If she's tired, and that's the primary issue - man, that's rough and no great tips here. My dd's were awful in that state.

I was going to say that my dd2 has been reassured at time in having me draw her a picture of whomever/whatever it was she was upset about leaving, I'd hand it to her and say, "here now you have your own little mommy/daddy/big sis/park with you to bring everywhere!" And she'd be pleased as punch. You could take a photo of the daycare building or teachers or something and let her bring it home, if that's something you suspect might help. Or leave a photo of her there, and say 'little you gets to stay here now until you come back tomorrow.".

For us, the drawing seemed to be something dd could control, and I suspect why it helped for us. Also, a bit of a fun game which dd2 loves.


----------



## ThreeTwoFive (May 7, 2011)

My 3 yo DS never wants to leave daycare either, which I figure is a good thing. It does make it annoying to get him out of there.
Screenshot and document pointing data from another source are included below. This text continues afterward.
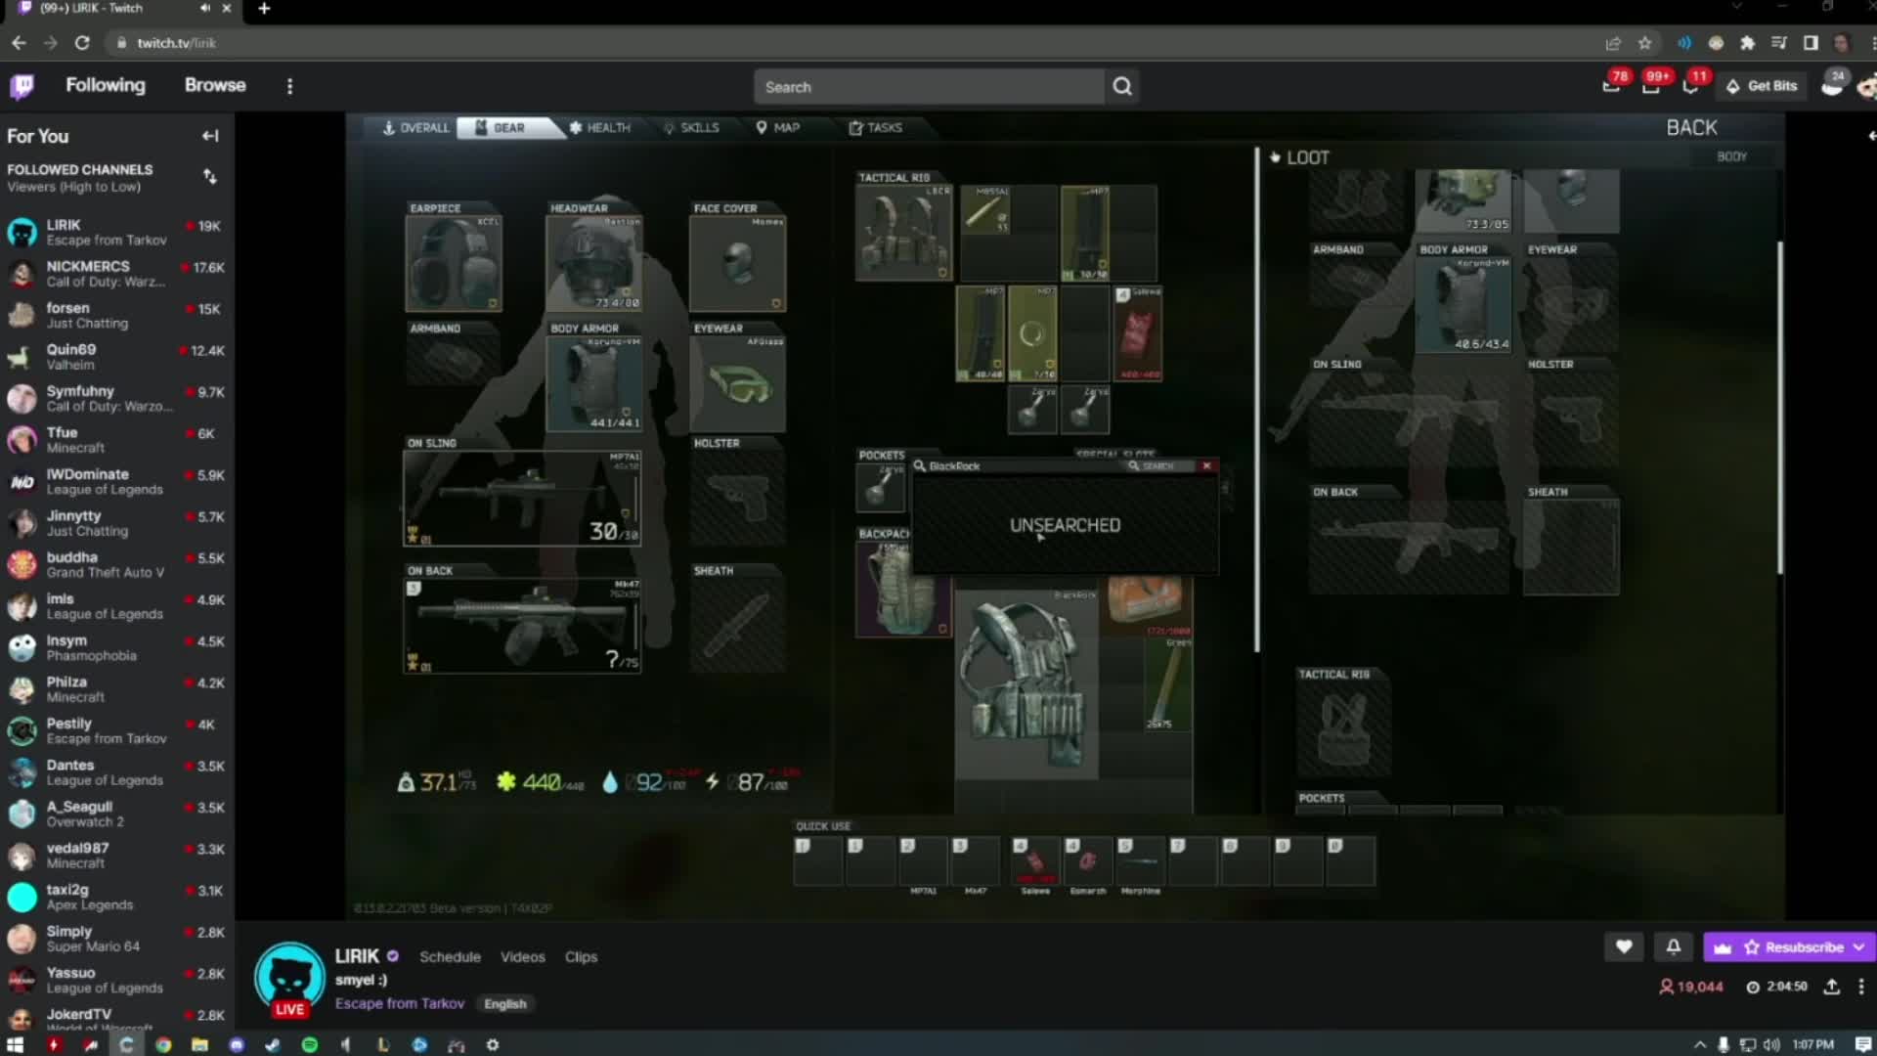This screenshot has width=1877, height=1056.
Task: Open LIRIK's Videos page
Action: 522,956
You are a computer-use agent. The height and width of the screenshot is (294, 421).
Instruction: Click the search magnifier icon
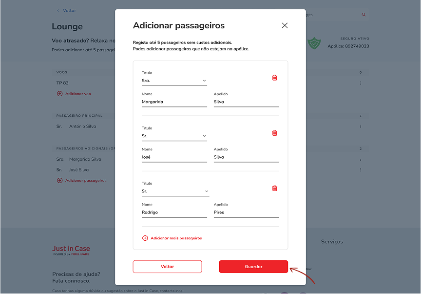pos(364,15)
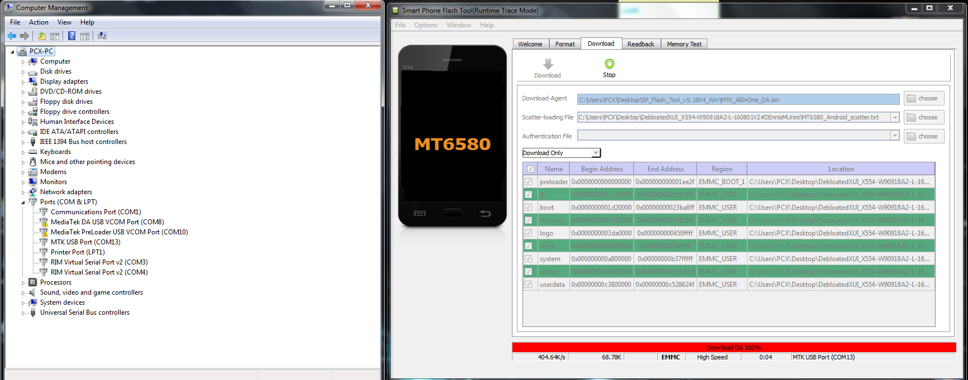Click choose button for Scatter-loading File
This screenshot has width=968, height=380.
tap(924, 117)
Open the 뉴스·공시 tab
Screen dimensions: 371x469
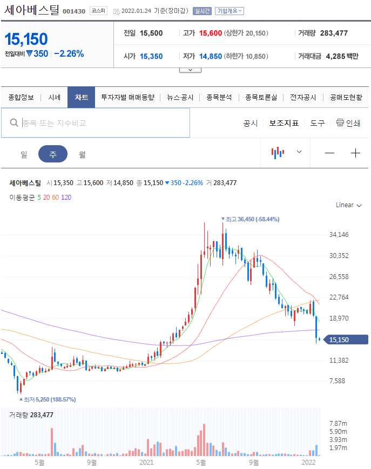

I do best when I'm not in a rush. Having a few extra minutes makes me more calm.
If I can give him 2-5 minutes to finish whatever he's doing, that helps a lot.
I try to pick him up close to the same time his best friend is leaving. 
There's a song they sing at school in Spanish about kids playing in the woods while the wolf is getting ready (google Juguemos en el Bosque to see it). We sing the song, and he says the wolf part as he puts on each item of clothing. Takes an extra 5 minutes, but they're a cooperative 5 min.
I try to give him something about the evening to look forward to. A friend is coming over for dinner, it's pizza night, etc.

Do you have to put on the snow gear? Maybe you could just wrap her in a blanket and whoosh her to the car. Only 6 more weeks of winter, right?


----------



## lovemylab (Jan 7, 2013)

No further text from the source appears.